» **과제 설정**
아래 데이터에서 "This screenshot has width=1568, height=756." 문구가 들어 있는 줄부터 "pyautogui.click(x=772, y=692)" 문구가 들어 있는 줄까지, 양 끝 줄을 포함해 그대로 다시 적으세요. 그 밖의 줄은 적지 마세요.

⁂

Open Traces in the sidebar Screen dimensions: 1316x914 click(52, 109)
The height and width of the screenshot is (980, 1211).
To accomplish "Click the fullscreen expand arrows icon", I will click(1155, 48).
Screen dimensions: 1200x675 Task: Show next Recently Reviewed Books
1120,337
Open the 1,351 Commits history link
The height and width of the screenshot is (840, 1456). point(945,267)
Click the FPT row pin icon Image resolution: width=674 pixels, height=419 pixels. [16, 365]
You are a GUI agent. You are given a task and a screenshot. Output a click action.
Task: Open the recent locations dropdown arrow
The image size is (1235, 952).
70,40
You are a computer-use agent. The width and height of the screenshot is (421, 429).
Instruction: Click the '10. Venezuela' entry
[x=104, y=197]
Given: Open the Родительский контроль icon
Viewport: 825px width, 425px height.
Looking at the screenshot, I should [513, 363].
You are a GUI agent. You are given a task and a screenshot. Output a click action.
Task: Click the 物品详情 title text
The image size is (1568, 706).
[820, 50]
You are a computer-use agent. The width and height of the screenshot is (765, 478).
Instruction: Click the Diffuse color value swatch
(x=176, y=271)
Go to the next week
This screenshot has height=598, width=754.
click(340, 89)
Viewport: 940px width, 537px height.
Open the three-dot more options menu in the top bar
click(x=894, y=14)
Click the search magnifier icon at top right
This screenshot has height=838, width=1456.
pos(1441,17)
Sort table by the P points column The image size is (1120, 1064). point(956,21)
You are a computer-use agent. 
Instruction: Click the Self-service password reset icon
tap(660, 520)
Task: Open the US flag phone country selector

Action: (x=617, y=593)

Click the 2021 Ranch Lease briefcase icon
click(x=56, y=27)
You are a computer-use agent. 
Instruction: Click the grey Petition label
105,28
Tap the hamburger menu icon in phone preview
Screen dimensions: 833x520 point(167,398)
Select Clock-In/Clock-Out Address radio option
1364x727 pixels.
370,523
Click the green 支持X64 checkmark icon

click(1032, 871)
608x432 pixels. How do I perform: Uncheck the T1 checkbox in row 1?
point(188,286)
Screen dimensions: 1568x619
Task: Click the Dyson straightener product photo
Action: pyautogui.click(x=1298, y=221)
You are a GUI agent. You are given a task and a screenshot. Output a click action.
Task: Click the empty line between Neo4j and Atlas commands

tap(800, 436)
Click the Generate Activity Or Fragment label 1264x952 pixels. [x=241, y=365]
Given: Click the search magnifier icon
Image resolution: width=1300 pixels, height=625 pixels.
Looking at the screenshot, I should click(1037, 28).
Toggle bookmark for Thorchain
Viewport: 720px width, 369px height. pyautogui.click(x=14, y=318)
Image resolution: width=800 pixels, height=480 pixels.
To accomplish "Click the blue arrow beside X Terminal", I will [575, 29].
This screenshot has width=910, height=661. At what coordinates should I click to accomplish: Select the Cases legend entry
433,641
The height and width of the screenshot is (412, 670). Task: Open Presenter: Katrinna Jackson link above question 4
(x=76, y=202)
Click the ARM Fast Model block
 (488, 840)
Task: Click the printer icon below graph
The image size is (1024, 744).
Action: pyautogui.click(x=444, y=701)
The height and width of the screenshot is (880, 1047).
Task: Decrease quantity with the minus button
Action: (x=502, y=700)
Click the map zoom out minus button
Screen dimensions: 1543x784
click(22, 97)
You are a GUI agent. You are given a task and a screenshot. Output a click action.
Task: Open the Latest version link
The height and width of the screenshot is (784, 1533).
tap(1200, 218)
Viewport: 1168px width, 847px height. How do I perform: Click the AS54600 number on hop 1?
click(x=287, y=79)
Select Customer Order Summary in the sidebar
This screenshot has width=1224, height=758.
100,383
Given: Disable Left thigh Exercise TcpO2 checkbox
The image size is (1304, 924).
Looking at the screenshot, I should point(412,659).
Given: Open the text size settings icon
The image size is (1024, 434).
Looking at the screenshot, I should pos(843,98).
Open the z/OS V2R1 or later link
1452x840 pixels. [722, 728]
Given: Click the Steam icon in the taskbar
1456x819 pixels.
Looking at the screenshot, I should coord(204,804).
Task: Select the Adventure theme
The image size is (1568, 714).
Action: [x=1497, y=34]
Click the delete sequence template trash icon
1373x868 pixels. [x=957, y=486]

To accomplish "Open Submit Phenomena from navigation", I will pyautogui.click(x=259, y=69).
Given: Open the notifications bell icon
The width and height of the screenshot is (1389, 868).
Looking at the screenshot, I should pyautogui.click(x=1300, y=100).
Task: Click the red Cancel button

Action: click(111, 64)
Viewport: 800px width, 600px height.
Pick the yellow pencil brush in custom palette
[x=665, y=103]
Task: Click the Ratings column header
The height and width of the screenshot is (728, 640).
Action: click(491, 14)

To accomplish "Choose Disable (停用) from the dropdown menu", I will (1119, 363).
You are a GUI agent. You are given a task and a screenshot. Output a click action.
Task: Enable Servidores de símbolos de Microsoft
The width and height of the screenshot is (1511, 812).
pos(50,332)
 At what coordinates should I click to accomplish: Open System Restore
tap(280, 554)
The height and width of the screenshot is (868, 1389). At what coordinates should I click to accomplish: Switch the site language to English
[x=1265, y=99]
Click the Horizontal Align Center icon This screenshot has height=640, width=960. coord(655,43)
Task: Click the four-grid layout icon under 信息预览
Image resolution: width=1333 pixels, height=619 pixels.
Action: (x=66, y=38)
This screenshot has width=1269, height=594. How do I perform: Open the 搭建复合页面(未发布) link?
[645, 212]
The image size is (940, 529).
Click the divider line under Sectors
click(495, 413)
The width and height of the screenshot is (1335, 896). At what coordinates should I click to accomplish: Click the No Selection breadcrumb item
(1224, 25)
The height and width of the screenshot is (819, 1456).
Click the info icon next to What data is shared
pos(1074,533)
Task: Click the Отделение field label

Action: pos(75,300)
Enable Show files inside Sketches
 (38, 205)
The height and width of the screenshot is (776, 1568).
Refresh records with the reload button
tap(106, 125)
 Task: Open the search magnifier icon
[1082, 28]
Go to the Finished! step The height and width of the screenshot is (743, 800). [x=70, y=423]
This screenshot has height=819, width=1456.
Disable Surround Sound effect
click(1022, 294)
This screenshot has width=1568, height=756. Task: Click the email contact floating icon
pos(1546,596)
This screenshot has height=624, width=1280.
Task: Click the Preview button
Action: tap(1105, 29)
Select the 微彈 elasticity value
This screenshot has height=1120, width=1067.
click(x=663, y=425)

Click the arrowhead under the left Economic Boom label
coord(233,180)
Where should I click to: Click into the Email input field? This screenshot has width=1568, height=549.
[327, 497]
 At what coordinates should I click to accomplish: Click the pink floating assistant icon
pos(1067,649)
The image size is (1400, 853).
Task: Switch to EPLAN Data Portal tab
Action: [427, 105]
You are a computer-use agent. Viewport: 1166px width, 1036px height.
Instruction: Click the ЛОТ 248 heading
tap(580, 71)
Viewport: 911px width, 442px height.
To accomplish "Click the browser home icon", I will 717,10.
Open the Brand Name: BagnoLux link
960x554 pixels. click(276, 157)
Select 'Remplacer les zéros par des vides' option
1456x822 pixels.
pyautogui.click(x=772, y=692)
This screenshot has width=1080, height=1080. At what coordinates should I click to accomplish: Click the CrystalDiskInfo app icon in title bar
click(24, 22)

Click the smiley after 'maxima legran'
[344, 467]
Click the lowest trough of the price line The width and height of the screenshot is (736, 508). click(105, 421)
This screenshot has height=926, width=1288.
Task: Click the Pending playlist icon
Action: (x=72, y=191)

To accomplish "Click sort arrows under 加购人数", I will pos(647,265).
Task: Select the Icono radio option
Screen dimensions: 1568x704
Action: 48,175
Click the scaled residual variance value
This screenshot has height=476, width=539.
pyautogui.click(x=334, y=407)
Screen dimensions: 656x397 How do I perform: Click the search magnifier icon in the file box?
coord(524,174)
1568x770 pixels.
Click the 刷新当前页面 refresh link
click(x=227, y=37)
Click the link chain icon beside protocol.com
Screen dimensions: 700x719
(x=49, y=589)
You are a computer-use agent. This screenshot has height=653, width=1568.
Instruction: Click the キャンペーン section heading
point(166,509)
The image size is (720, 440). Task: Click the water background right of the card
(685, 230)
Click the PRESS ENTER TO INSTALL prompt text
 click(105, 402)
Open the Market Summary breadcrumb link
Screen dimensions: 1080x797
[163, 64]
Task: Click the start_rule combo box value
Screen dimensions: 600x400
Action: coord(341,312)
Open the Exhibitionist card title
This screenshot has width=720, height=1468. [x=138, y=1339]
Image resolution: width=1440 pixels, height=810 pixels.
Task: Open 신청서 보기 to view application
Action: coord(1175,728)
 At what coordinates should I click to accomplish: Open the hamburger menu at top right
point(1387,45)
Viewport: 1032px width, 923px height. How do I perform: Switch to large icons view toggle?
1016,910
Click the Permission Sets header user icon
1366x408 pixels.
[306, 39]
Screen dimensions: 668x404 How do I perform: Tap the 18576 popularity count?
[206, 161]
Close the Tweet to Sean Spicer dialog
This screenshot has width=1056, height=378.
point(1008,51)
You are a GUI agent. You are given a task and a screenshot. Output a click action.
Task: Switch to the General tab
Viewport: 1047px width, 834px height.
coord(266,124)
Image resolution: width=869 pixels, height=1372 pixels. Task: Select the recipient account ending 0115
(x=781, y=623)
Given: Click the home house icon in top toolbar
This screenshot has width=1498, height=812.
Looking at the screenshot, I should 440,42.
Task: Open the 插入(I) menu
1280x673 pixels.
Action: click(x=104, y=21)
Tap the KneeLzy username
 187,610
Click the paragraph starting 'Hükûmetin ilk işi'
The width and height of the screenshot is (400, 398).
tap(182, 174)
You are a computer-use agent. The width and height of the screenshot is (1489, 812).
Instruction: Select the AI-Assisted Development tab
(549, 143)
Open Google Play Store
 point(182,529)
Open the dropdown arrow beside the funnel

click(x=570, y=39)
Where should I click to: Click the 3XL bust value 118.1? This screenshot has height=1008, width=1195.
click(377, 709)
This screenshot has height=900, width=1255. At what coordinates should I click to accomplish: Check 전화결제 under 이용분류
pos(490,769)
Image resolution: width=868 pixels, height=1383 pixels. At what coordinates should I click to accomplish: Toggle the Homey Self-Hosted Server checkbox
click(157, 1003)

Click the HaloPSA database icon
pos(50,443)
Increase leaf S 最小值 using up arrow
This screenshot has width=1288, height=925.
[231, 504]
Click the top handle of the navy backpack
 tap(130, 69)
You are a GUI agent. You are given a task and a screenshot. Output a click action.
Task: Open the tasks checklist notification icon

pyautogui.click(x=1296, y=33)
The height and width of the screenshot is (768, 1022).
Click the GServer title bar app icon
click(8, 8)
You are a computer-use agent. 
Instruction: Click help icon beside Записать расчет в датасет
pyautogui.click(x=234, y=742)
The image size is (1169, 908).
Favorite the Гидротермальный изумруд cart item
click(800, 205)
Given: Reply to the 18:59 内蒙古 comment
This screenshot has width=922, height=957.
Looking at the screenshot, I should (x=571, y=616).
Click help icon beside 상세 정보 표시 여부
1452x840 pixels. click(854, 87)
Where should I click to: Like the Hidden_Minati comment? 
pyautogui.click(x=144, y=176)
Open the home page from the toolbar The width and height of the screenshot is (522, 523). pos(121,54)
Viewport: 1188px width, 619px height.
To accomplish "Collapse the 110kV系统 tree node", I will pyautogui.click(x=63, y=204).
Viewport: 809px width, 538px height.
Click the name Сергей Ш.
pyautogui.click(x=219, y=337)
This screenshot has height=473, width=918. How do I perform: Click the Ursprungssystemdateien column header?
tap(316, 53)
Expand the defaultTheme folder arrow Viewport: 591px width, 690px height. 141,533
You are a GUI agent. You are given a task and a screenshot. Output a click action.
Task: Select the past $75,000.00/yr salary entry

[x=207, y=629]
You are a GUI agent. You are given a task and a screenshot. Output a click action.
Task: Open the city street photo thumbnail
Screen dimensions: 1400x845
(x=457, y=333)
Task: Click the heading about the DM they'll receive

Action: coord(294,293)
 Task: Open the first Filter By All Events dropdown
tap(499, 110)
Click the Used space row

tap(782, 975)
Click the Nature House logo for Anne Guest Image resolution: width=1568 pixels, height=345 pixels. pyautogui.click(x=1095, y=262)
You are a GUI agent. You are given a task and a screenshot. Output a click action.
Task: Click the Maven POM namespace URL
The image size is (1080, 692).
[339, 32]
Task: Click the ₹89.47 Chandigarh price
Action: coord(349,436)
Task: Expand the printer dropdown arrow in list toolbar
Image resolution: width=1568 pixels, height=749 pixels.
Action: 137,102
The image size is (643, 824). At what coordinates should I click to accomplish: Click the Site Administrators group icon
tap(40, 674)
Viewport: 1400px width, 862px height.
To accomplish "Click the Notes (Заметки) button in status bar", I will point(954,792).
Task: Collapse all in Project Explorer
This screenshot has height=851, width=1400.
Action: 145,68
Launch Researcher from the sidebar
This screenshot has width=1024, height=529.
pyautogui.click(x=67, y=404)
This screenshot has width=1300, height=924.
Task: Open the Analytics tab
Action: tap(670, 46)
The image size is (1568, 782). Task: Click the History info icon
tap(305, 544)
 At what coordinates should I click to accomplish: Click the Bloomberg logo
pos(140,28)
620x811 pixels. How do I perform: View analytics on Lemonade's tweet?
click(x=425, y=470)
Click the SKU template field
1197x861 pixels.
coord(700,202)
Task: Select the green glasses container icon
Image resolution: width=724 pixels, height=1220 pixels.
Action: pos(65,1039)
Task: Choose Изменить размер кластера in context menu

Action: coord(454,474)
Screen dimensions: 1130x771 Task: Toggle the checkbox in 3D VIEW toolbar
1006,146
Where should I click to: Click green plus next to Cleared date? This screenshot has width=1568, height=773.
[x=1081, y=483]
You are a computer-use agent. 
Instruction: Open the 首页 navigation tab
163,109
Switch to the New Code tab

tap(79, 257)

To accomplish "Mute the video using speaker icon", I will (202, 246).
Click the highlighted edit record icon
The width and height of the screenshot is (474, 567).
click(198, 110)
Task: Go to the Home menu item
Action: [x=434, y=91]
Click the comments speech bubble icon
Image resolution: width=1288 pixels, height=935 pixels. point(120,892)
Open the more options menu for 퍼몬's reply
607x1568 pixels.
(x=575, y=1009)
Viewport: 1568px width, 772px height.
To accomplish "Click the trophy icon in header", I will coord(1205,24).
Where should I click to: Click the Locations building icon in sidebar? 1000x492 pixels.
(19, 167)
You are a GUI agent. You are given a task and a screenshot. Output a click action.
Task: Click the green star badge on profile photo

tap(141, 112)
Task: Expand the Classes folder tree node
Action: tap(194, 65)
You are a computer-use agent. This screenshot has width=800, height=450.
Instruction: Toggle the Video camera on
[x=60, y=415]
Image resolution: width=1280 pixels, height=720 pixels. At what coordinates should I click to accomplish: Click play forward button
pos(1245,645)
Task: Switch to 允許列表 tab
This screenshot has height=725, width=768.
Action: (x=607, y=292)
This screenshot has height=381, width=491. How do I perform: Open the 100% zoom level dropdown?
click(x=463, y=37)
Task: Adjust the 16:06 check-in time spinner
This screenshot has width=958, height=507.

⁂

» **출력 결과**
This screenshot has width=1568, height=756. Task: Click the email contact floating icon
pos(1546,596)
This screenshot has height=624, width=1280.
Task: Click the Preview button
Action: tap(1105, 29)
Select the 微彈 elasticity value
This screenshot has height=1120, width=1067.
click(x=663, y=425)

Click the arrowhead under the left Economic Boom label
coord(233,180)
Where should I click to: Click into the Email input field? This screenshot has width=1568, height=549.
[327, 497]
 At what coordinates should I click to accomplish: Click the pink floating assistant icon
pos(1067,649)
The image size is (1400, 853).
Task: Switch to EPLAN Data Portal tab
Action: [427, 105]
You are a computer-use agent. Viewport: 1166px width, 1036px height.
Instruction: Click the ЛОТ 248 heading
tap(580, 71)
Viewport: 911px width, 442px height.
To accomplish "Click the browser home icon", I will 717,10.
Open the Brand Name: BagnoLux link
960x554 pixels. click(276, 157)
Select 'Remplacer les zéros par des vides' option
1456x822 pixels.
pyautogui.click(x=772, y=692)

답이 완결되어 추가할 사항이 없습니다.